**** Source extract ****
On Fri, Apr 27, 2007 at 12:59:42AM +0200, Roland Mainz wrote:
> Nicolas Williams wrote:
> 
> For users it appears to be friendlier (compared to have _all_ the files
> in one flat directory where you have to search for your files via $ ls
> -l | fgrep "myusername" # or worse).

Right, but I think that's marginal: I never type "cd $TMPDIR" -- like
everyone else I type "cd /tmp" and old habits die hard.

> > One problem: TMPDIR should probably be mkdtemp'ed, else
> > there's a DoS (nico% mkdir /tmp/plocher; chmod 700 /tmp/plocher; echo
> > muahahaha), but if mkdtemped then how to make sure that multiple login
> > sessions for the same user share the same TMPDIR?  (Search for one?)
> 
> The example code I've posted earlier (e.g.
> -- snip --
> # set TMPDIR to /tmp/${LOGNAME}/
> if [ "${LOGNAME}" != "" -a "${TMPDIR}" = "" ] ; then
>    utmpdir="/tmp/${LOGNAME}"
> 
>    /usr/bin/mkdir -p -m 1777 "${utmpdir}"
**** Dataset rows ****
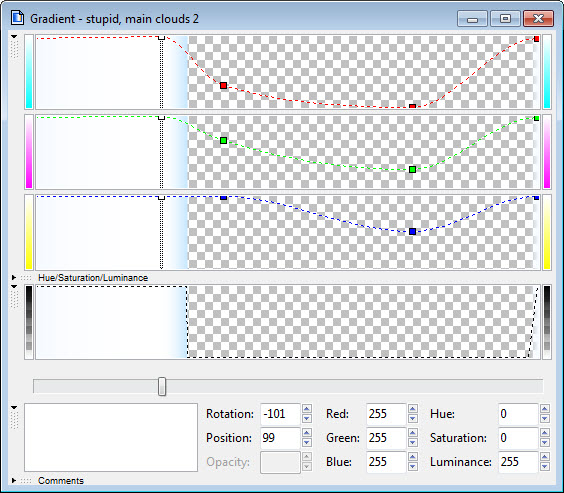Decrease the Position value with down arrow

[307, 443]
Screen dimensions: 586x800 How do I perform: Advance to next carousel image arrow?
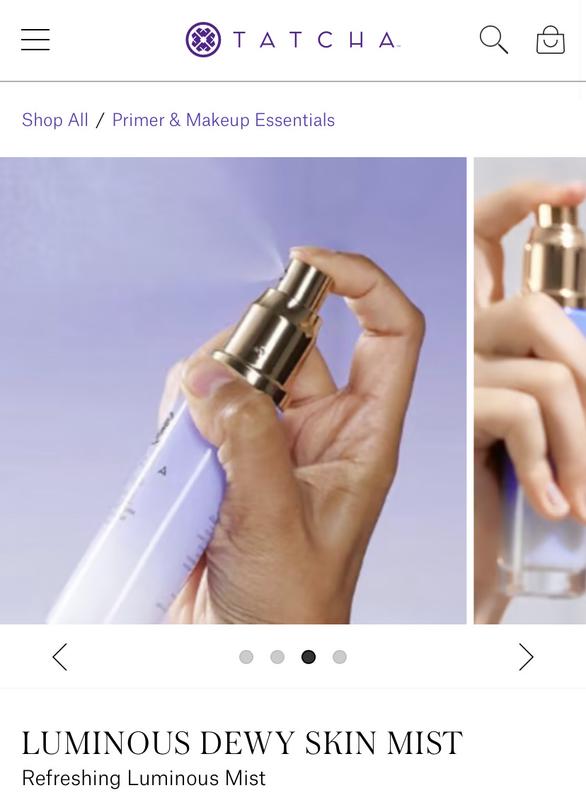526,657
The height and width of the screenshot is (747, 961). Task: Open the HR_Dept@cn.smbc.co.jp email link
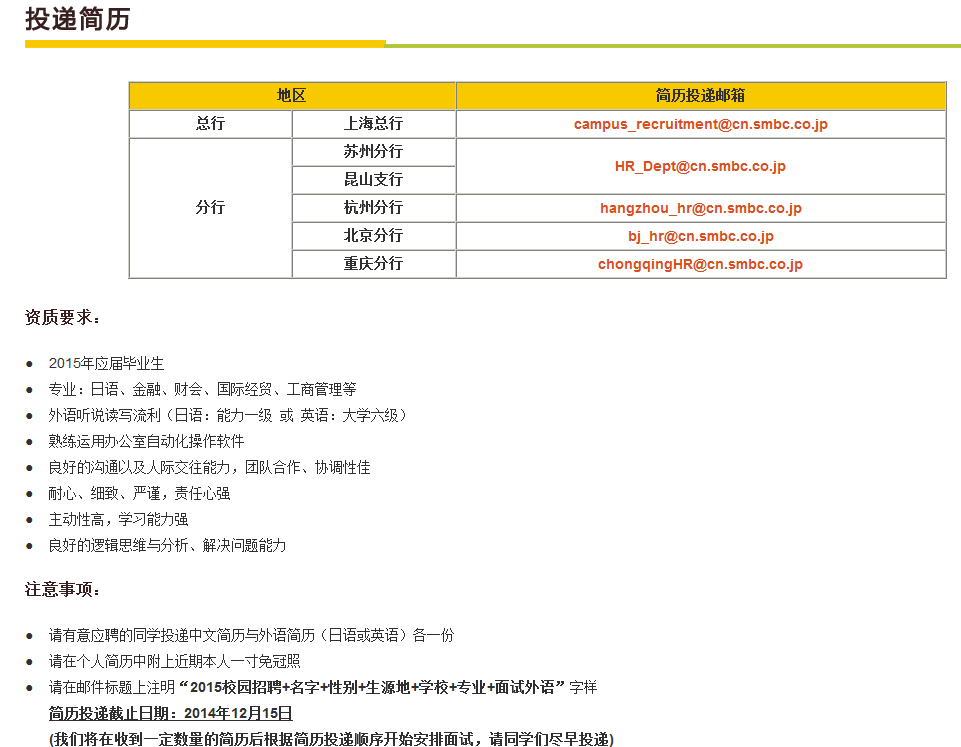(700, 167)
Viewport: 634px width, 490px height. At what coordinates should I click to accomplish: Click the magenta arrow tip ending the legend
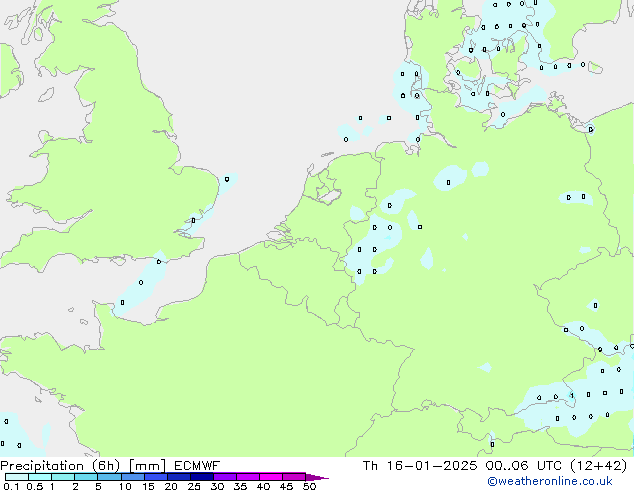tap(319, 477)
****
Exercise details: Extract, word for word, the stretch of the TMPDIR email from "Right, but I" through "(Search for one?)". These items were drawn from a different source than the TMPDIR email.

Written solution:
Right, but I think that's marginal: I never type "cd $TMPDIR" -- like
everyone else I type "cd /tmp" and old habits die hard.

> > One problem: TMPDIR should probably be mkdtemp'ed, else
> > there's a DoS (nico% mkdir /tmp/plocher; chmod 700 /tmp/plocher; echo
> > muahahaha), but if mkdtemped then how to make sure that multiple login
> > sessions for the same user share the same TMPDIR?  (Search for one?)